City Council restricts early trash pickups

Ordinances for water supply board also passed at Providence City Council meeting

Senior Staff Writer
Thursday, October 5, 2017

City Councilman David Salvatore, whose resolution to enforce restrictions on early morning waste collection passed, speaks after the meeting with another attendee. Thirteen other ordinances also passed.

At Thursday’s Providence City Council meeting, which lasted for less than 20 minutes, the city passed ordinances about the Providence Water Supply Board and a resolution calling for the enforcement of restrictions on early morning waste collection.

Councilman David Salvatore’s resolution calling to enforce restrictions on early morning waste collection passed.
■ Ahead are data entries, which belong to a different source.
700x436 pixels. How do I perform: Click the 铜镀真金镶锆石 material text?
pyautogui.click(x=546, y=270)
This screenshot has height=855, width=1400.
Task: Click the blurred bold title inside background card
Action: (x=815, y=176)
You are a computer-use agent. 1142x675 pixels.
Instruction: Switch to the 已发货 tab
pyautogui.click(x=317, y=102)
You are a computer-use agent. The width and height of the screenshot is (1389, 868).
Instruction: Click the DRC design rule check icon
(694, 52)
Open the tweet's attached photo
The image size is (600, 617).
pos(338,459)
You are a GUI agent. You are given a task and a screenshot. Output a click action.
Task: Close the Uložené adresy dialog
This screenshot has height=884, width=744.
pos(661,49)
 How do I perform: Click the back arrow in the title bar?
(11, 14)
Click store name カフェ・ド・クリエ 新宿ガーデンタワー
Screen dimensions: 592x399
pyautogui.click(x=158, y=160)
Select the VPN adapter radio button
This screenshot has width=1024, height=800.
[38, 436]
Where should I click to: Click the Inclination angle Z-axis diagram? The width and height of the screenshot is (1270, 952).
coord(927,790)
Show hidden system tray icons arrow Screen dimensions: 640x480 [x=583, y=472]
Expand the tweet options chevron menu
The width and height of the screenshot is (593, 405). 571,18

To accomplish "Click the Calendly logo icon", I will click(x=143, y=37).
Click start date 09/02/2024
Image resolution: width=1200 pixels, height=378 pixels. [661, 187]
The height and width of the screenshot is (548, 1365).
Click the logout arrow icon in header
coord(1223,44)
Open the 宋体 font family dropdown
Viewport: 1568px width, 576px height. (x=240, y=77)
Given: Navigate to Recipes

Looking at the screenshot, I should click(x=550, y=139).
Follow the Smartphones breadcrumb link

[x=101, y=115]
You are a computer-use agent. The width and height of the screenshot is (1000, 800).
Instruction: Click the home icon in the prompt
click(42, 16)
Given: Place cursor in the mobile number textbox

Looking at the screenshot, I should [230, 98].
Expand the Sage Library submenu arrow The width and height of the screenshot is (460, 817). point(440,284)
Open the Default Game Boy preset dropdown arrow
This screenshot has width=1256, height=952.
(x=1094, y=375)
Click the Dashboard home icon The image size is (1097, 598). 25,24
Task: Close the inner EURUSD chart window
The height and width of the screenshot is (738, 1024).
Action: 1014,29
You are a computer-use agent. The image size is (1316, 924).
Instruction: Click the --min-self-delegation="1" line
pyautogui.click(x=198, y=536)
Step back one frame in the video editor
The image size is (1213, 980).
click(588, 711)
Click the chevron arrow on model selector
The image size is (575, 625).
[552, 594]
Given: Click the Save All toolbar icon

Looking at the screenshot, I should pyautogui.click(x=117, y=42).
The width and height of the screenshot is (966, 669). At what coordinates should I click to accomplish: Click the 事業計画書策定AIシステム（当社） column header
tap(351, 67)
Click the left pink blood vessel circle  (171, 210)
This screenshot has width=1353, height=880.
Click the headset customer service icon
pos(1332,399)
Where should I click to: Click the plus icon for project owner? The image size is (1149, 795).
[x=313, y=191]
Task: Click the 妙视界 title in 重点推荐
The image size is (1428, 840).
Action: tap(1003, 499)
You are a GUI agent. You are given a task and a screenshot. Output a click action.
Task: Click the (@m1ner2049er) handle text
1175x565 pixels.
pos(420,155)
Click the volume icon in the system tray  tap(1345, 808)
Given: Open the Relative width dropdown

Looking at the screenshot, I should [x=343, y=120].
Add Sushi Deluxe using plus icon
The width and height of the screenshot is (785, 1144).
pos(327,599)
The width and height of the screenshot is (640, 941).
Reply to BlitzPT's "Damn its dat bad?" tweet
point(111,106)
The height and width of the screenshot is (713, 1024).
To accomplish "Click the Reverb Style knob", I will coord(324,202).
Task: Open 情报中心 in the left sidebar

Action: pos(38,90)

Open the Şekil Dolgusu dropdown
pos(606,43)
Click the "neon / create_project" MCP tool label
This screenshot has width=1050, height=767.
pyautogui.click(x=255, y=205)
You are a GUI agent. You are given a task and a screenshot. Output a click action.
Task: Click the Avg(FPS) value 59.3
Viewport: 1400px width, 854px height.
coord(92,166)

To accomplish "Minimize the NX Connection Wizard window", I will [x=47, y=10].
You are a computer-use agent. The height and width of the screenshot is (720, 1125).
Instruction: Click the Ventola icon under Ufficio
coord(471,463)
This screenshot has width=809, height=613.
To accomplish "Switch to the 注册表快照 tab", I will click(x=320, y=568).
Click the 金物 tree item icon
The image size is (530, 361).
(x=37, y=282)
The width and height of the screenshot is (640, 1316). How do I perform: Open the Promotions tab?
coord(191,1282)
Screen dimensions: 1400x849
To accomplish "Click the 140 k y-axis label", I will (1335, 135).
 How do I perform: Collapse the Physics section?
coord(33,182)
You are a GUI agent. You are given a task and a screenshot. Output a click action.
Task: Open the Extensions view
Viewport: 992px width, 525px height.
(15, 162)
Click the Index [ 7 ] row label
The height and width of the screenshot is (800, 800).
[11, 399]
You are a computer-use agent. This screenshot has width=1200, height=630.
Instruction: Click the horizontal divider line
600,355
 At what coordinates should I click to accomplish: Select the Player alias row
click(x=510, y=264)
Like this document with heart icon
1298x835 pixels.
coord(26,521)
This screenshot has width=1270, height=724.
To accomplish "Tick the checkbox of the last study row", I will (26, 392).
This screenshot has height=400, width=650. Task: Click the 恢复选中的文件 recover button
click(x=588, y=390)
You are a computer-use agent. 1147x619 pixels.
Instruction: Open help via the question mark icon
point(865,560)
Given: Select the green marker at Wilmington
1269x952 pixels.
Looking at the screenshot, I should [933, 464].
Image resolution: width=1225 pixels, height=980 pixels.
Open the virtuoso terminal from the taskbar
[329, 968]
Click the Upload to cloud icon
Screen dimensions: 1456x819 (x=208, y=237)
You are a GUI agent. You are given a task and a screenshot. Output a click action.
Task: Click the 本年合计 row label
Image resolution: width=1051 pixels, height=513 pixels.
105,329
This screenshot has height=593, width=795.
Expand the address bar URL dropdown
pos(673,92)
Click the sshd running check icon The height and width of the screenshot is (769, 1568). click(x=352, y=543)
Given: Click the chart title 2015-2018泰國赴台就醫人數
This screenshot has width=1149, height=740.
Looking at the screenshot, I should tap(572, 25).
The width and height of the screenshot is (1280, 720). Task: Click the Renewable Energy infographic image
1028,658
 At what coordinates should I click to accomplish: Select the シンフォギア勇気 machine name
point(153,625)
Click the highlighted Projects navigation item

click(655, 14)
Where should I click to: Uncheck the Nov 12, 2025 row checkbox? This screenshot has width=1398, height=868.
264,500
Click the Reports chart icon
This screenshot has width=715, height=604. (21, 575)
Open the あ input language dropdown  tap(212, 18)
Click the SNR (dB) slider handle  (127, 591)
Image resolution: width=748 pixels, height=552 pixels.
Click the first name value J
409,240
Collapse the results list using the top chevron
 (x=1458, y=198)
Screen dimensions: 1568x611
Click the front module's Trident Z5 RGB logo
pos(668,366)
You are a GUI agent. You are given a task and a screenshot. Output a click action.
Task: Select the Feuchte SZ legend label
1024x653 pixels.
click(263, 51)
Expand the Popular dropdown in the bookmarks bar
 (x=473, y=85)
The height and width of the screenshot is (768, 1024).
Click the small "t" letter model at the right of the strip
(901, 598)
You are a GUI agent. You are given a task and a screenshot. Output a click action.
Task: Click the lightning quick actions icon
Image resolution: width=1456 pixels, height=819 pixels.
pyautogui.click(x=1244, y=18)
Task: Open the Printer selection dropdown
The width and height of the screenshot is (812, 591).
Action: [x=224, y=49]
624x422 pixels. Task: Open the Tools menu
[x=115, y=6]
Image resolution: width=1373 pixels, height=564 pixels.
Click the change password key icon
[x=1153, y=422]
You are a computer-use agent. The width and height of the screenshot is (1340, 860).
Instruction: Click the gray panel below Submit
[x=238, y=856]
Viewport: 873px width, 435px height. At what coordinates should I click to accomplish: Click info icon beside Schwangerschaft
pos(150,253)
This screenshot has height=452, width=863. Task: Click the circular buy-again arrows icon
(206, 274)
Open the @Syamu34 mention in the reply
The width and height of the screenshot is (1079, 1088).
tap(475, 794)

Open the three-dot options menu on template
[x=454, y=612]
Salvatore said that trash pick-up is too early, and city council members received complaints from the constituents about this issue. “Waste management was in their neighborhoods sometimes at 4:30 in the morning and it is too early to hear the trucks,” said Salvatore.

Thirteen ordinances relating to the Providence Water Supply Board passed all at once. “The water rates are approved by the public utilities commission, so while it is independent from the city, there are still ordinances that the city council has to vet and approve because the city is the owner of the water supply,” Councilman David Salvatore told The Herald.

A resolution calling for the repair of the Public Safety Complex, which was introduced by Councilmen Luis Aponte and John J. Igliozzi passed.

There were also resolutions which were referred to different committees.

A resolution introduced by Councilwoman Carmen Castillo requesting the Traffic Engineer to install a taxi stand on Fulton Street between Dorrance Street and Eddy Street after 9 p.m. and before 8 a.m. was referred to the Department of the Public Works committee. Castillo called the council to support the taxi drivers who are financially affected by the prevalence of Uber and other car-sharing services.

A resolution designating the intersection of Smith Street and Chalkstone Avenue as “Guy Alba Square” was referred to the Urban Renewal and Redevelopment committee.